TASK GOAL:
Emit the entire listing verbatim.

DATASET RECORDS:
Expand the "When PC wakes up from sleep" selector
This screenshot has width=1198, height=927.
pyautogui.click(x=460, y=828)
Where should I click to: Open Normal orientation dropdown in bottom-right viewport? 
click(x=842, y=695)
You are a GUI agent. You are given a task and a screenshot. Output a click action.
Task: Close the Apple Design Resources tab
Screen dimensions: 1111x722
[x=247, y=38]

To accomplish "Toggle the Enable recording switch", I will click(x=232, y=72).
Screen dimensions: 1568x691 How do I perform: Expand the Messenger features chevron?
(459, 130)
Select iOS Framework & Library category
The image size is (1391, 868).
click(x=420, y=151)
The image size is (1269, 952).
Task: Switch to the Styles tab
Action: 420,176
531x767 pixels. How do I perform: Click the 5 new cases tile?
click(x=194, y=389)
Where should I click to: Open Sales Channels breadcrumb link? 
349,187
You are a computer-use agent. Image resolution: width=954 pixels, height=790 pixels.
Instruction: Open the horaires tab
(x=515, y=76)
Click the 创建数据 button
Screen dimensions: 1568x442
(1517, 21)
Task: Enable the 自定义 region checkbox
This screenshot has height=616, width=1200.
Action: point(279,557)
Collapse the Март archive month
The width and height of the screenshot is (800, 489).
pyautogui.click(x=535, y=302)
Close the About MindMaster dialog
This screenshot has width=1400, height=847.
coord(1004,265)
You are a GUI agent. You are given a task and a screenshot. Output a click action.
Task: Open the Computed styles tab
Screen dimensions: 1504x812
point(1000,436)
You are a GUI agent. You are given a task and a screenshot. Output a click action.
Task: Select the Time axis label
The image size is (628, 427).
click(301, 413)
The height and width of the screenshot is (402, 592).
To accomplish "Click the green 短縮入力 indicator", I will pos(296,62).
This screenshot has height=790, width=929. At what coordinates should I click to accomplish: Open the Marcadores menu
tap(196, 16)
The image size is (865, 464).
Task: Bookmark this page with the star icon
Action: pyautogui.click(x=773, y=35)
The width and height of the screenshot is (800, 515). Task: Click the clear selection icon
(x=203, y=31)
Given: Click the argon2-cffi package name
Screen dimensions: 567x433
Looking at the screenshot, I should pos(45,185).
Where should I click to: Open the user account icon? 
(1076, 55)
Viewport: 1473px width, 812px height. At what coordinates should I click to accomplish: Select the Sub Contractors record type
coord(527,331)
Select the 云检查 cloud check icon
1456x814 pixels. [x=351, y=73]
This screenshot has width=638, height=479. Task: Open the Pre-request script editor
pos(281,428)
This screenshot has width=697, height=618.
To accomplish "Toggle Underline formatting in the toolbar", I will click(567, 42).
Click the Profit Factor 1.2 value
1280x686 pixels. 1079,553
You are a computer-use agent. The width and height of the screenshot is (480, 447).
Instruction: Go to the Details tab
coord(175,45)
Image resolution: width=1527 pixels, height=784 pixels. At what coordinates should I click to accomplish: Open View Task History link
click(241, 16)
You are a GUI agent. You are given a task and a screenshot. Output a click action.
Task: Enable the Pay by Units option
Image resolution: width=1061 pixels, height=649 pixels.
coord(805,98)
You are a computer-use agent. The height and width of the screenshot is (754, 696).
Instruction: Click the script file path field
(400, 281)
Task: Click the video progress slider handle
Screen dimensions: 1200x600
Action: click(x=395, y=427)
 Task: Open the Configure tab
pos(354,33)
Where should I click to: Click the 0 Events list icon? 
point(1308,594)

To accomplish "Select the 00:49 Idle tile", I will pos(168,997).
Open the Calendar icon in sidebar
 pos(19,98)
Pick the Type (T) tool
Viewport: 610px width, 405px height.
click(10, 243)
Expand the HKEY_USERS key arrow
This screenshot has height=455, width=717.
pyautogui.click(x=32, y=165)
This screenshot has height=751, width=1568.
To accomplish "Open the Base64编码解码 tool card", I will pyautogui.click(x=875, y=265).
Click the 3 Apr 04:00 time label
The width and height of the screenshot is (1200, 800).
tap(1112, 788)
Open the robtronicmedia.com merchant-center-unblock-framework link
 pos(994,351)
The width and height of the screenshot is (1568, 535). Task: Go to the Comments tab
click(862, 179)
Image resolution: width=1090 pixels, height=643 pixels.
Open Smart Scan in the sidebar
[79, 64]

ANSWER TO THIS PROBLEM:
Expand the "When PC wakes up from sleep" selector
This screenshot has width=1198, height=927.
pyautogui.click(x=460, y=828)
Where should I click to: Open Normal orientation dropdown in bottom-right viewport? 
click(x=842, y=695)
You are a GUI agent. You are given a task and a screenshot. Output a click action.
Task: Close the Apple Design Resources tab
Screen dimensions: 1111x722
[x=247, y=38]

To accomplish "Toggle the Enable recording switch", I will click(x=232, y=72).
Screen dimensions: 1568x691 How do I perform: Expand the Messenger features chevron?
(459, 130)
Select iOS Framework & Library category
The image size is (1391, 868).
click(x=420, y=151)
The image size is (1269, 952).
Task: Switch to the Styles tab
Action: 420,176
531x767 pixels. How do I perform: Click the 5 new cases tile?
click(x=194, y=389)
Where should I click to: Open Sales Channels breadcrumb link? 
349,187
You are a computer-use agent. Image resolution: width=954 pixels, height=790 pixels.
Instruction: Open the horaires tab
(x=515, y=76)
Click the 创建数据 button
Screen dimensions: 1568x442
(1517, 21)
Task: Enable the 自定义 region checkbox
This screenshot has height=616, width=1200.
Action: point(279,557)
Collapse the Март archive month
The width and height of the screenshot is (800, 489).
pyautogui.click(x=535, y=302)
Close the About MindMaster dialog
This screenshot has width=1400, height=847.
coord(1004,265)
You are a GUI agent. You are given a task and a screenshot. Output a click action.
Task: Open the Computed styles tab
Screen dimensions: 1504x812
point(1000,436)
You are a GUI agent. You are given a task and a screenshot. Output a click action.
Task: Select the Time axis label
The image size is (628, 427).
click(301, 413)
The height and width of the screenshot is (402, 592).
To accomplish "Click the green 短縮入力 indicator", I will pos(296,62).
This screenshot has height=790, width=929. At what coordinates should I click to accomplish: Open the Marcadores menu
tap(196, 16)
The image size is (865, 464).
Task: Bookmark this page with the star icon
Action: pyautogui.click(x=773, y=35)
The width and height of the screenshot is (800, 515). Task: Click the clear selection icon
(x=203, y=31)
Given: Click the argon2-cffi package name
Screen dimensions: 567x433
Looking at the screenshot, I should pos(45,185).
Where should I click to: Open the user account icon? 
(1076, 55)
Viewport: 1473px width, 812px height. At what coordinates should I click to accomplish: Select the Sub Contractors record type
coord(527,331)
Select the 云检查 cloud check icon
1456x814 pixels. [x=351, y=73]
This screenshot has width=638, height=479. Task: Open the Pre-request script editor
pos(281,428)
This screenshot has width=697, height=618.
To accomplish "Toggle Underline formatting in the toolbar", I will click(567, 42).
Click the Profit Factor 1.2 value
1280x686 pixels. 1079,553
You are a computer-use agent. The width and height of the screenshot is (480, 447).
Instruction: Go to the Details tab
coord(175,45)
Image resolution: width=1527 pixels, height=784 pixels. At what coordinates should I click to accomplish: Open View Task History link
click(241, 16)
You are a GUI agent. You are given a task and a screenshot. Output a click action.
Task: Enable the Pay by Units option
Image resolution: width=1061 pixels, height=649 pixels.
coord(805,98)
You are a computer-use agent. The height and width of the screenshot is (754, 696).
Instruction: Click the script file path field
(400, 281)
Task: Click the video progress slider handle
Screen dimensions: 1200x600
Action: click(x=395, y=427)
 Task: Open the Configure tab
pos(354,33)
Where should I click to: Click the 0 Events list icon? 
point(1308,594)

To accomplish "Select the 00:49 Idle tile", I will pos(168,997).
Open the Calendar icon in sidebar
 pos(19,98)
Pick the Type (T) tool
Viewport: 610px width, 405px height.
click(10, 243)
Expand the HKEY_USERS key arrow
This screenshot has height=455, width=717.
pyautogui.click(x=32, y=165)
This screenshot has height=751, width=1568.
To accomplish "Open the Base64编码解码 tool card", I will pyautogui.click(x=875, y=265).
Click the 3 Apr 04:00 time label
The width and height of the screenshot is (1200, 800).
tap(1112, 788)
Open the robtronicmedia.com merchant-center-unblock-framework link
 pos(994,351)
The width and height of the screenshot is (1568, 535). Task: Go to the Comments tab
click(862, 179)
Image resolution: width=1090 pixels, height=643 pixels.
Open Smart Scan in the sidebar
[79, 64]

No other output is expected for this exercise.